Attention: This text was written by chatGPT, an AI tool based on reinforcement learning (RL) itself (and transformer networks). I do not quite agree with chatGPT, financial markets seem not be very well suited to ML methods. Anyways, as we will cross RL in our future lives in manifold occasions it will be useful to know how RL works.

• #### Target group

Students from the study programs Mathematics, WiMa, WiFo, MMDS. We will cover the mathematical background of reinforcement learning, coding (in python) will be part of the exercises.

• #### Team

Prof. Dr. Leif Döring, Sara Klein, Bene Wille

• #### Weekly schedule

Lecture: Tuesday and Wednesday, B2 (10:15–11:45), in B6 , D007 Seminarraum 2 (in the Garden of B6)

Exercise Classes: Thursday, B4 (13:45–15:15), in B6, B3.01 (Mathelounge)

• #### Oral exams

Exams will be oral, here are some hints.

• #### Exercises

 Exercise Sheet 1 Solution Sheet 1 Exercise Sheet 2 Solution Sheet 2 Exercise Sheet 3 Solution Sheet 3 Exercise Sheet 4 Solution Sheet 4 Exercise Sheet 5 Solution Sheet 5 Exercise Sheet 6 Solution Sheet 6, Code Exercise Sheet 7 Solution Sheet 7 Exercise Sheet 8 Solution Sheet 8 Exercise Sheet 9 Solution Sheet 9, Code Exercise Sheet 10 Solution Sheet 10, Code Exercise Sheet 11 Solution Sheet 11 Exercise Sheet 12 Solution Sheet 12
• #### Lecture notes and python code

Lecture Notes

Python code to try some bandit algorithms.

Upper confident bound: Change the constant in the exploration bonus and see what happens. Also change the distribution of the arms to Bernoulli and explore with simulations how the constant in the exploration bonus should be adapted. Plot the average over different realisations, the code only plots one realisation.

UCB

Policy gradient: Play with the code to get a feeling what changes if you change the step-sizes (learning rates) of gradient descent or the initialisation of the logits (Boltzman weights of the probabilities).

Policy Gradient for bandits

Standard grid world: Value iteration runs on standard grid world, target in the lower right corner, trap diagonally abover. Try to see what happens if you change the discount factor, the size, etc. to get a feeling how the algorithm adapts. How does the number of iterations change? How do the state-action and state-values change? What policy should be played according to the algorithm?

Value Iteration for GridWorld (directly using Q)

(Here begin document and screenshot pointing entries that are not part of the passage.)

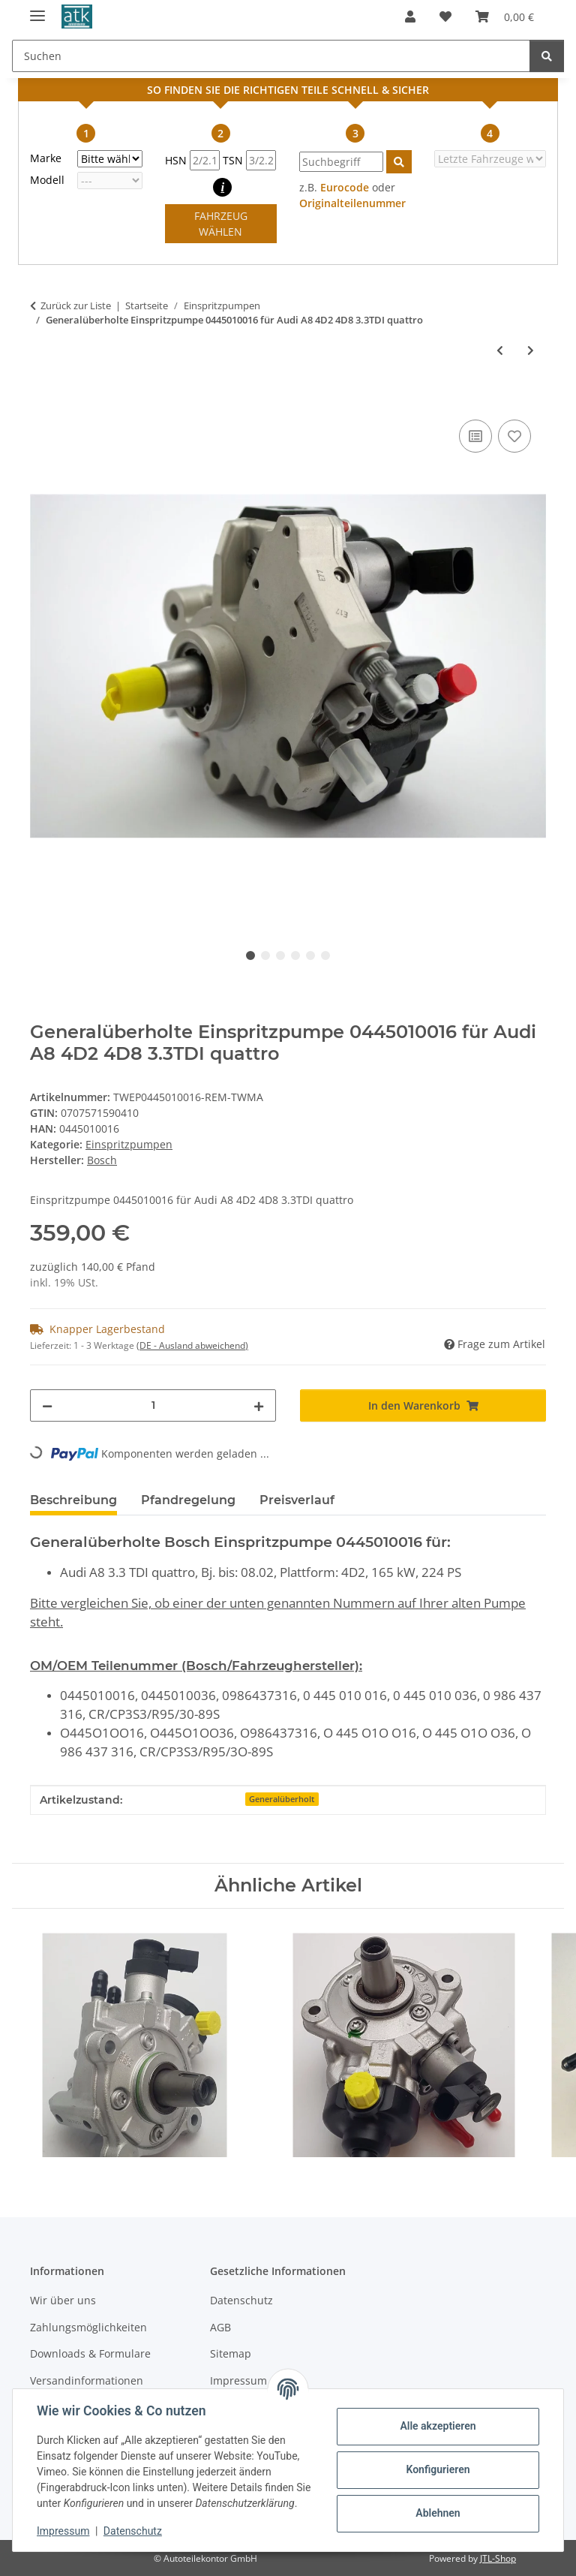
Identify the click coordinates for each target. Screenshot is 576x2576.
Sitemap (230, 2353)
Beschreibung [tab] (73, 1500)
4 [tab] (295, 955)
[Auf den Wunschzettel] (514, 436)
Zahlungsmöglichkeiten (88, 2327)
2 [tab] (265, 955)
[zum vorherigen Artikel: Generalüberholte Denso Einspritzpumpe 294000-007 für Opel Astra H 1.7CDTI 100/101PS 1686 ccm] (499, 350)
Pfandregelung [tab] (188, 1500)
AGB (220, 2327)
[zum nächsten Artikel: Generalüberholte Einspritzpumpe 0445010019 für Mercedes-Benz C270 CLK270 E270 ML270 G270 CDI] (530, 350)
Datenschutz (133, 2531)
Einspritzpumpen (129, 1144)
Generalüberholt (281, 1799)
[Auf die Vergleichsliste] (475, 436)
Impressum (63, 2531)
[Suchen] (547, 56)
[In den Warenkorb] (42, 399)
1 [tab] (250, 955)
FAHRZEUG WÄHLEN (221, 224)
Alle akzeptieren (438, 2426)
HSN (192, 160)
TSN (249, 160)
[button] (410, 17)
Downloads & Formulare (90, 2353)
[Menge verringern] (47, 1405)
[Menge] (153, 1405)
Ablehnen (438, 2513)
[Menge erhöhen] (258, 1405)
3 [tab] (280, 955)
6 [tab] (325, 955)
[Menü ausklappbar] (37, 9)
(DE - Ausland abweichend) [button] (192, 1345)
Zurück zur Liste (75, 305)
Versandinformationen (86, 2380)
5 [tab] (310, 955)
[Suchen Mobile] (271, 56)
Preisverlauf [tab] (297, 1500)
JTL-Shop (498, 2558)
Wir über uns (63, 2300)
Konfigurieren (438, 2469)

Grid world without termination in the target/trap: The algorithm continuous running and collects +1 in the target, -1 in the trap. Run the algorithm and see how the algorithm learns backwards from the target. Keeping in mind that the algorithm only needs to learn the shortest paths from states to the target, compare what you see to the famous Bellman-Ford algorithm. Try to understand why the algorithm behaves like Bellman-Ford and try to understand why the learnt (approximately) optimal state-action values are perhaps not exactly the way one might think (starting in the target is not the best option).

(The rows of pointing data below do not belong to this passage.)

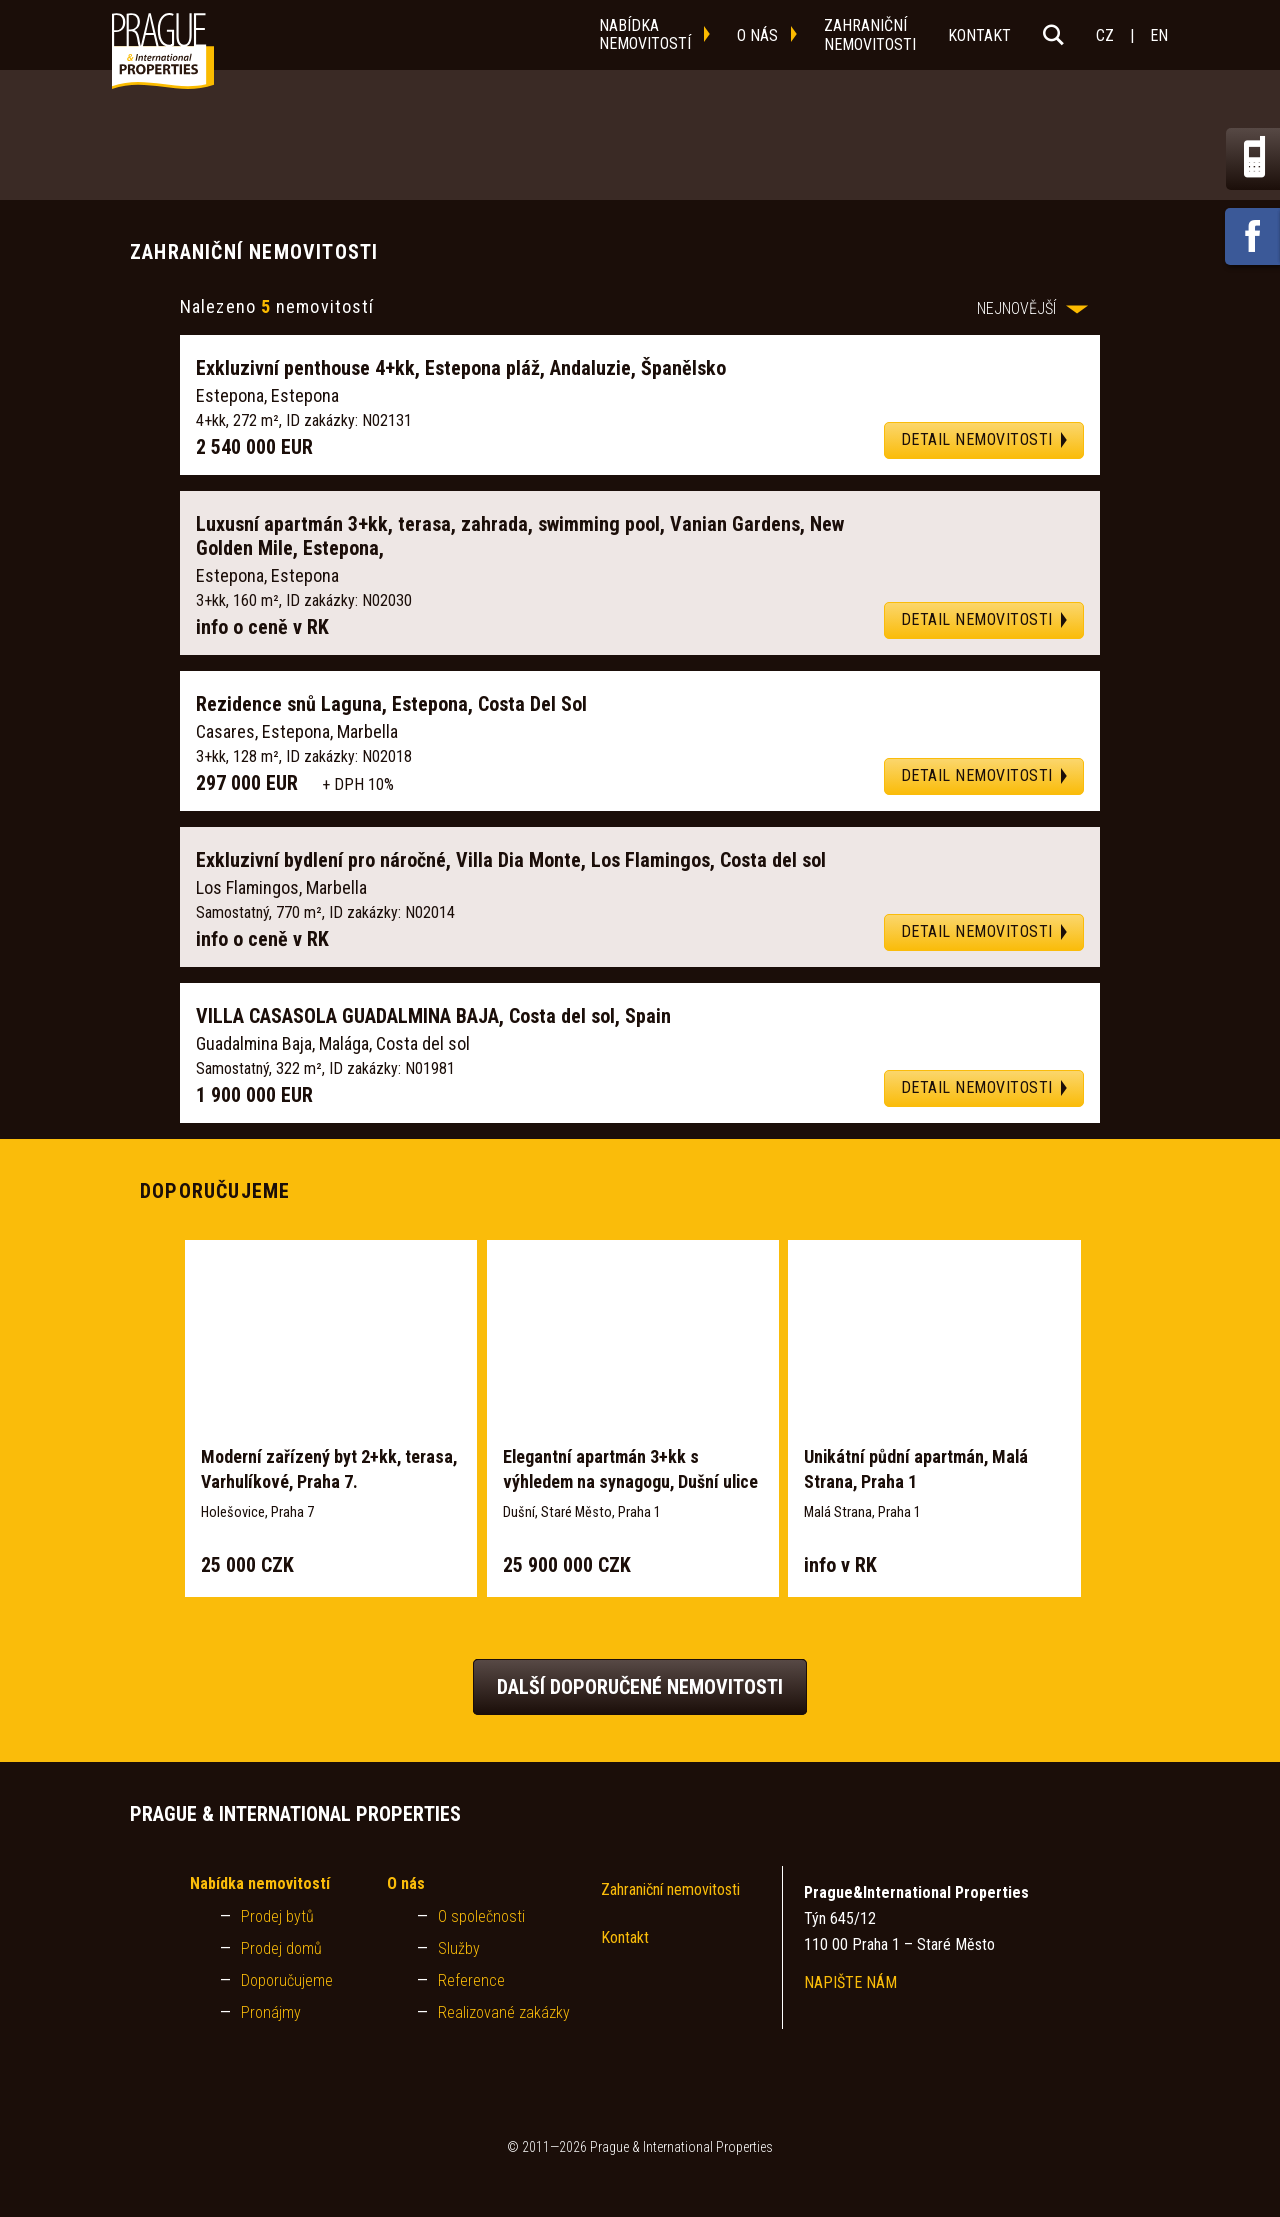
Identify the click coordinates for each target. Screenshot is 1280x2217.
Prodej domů (281, 1948)
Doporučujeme (287, 1980)
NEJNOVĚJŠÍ (1032, 308)
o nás (757, 35)
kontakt (979, 35)
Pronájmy (271, 2012)
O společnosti (481, 1916)
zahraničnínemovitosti (870, 35)
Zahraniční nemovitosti (670, 1890)
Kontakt (625, 1937)
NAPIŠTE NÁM (850, 1982)
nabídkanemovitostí (645, 34)
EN (1159, 35)
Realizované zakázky (504, 2012)
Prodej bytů (277, 1916)
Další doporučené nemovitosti (640, 1687)
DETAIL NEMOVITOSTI (977, 439)
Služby (459, 1948)
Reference (471, 1980)
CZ (1105, 35)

Policy Iteration for GridWorld (without termination)

Windy Cliff walk: Cliff walk is similar to grid world with the difference that there are bombs all along one edge of a square. We start next to the cliff and want to reach the goal on the other side of the cliff. In windy cliff walk we also assume there is some wind in the steps. In all steps there is a fixed probability that we are pushed one step north. Without wind an optimal path (optimal means shortest) is just along the cliff. With wind that pushes us towards the cliff an optimal path has some safety distance. Here is code to see a visualisation of the result from plain vanilla Q-learning. The current estimated policy (greedy from current Q) is plotted after every episode/rollout), the exploration of state-action pairs is chosen as epsilon-greedy.

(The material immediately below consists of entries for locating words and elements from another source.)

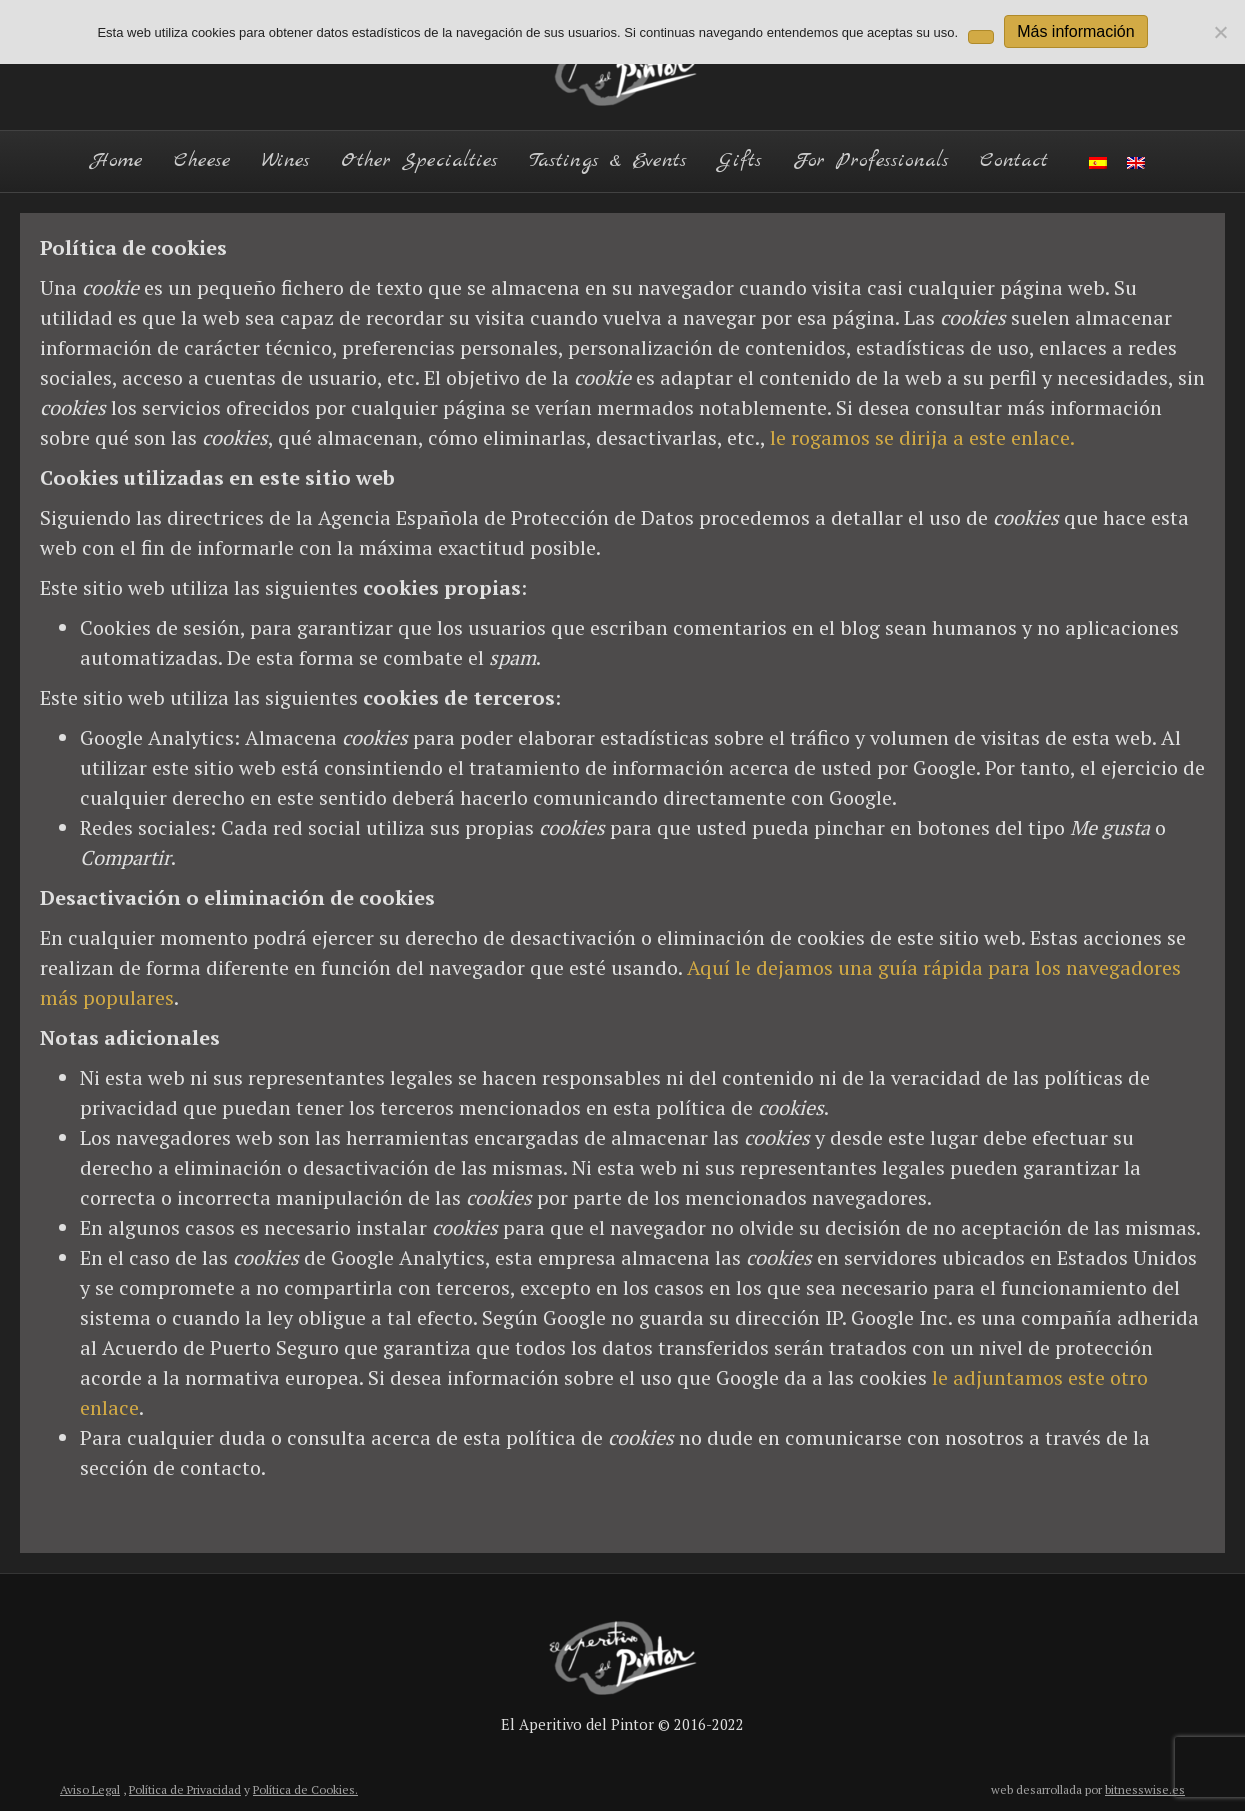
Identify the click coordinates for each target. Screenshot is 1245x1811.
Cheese (202, 160)
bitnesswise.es (1145, 1789)
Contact (1014, 160)
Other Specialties (419, 160)
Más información (1075, 31)
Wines (286, 160)
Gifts (740, 160)
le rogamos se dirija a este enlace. (922, 437)
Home (117, 160)
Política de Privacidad (185, 1789)
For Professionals (871, 160)
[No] (1220, 32)
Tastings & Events (608, 160)
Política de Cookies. (305, 1789)
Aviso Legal (90, 1789)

Q-learning for windy cliff walk

Plain Vanilla Gradient descent: Python code for gradient descent on the quadratic function. Play around with the code by changing learning rates and the function to be optimised!

Gradient descent on the quadratic

• #### Further reading

Sutton & Barto: “Reinforcement Learning – an Introduction” is available online. This covers all major ideas but skipps essentially all details. In essence, this lecture course follows the core ideas of Sutton & Barto but tries to include as much of the missing mathematics as possible.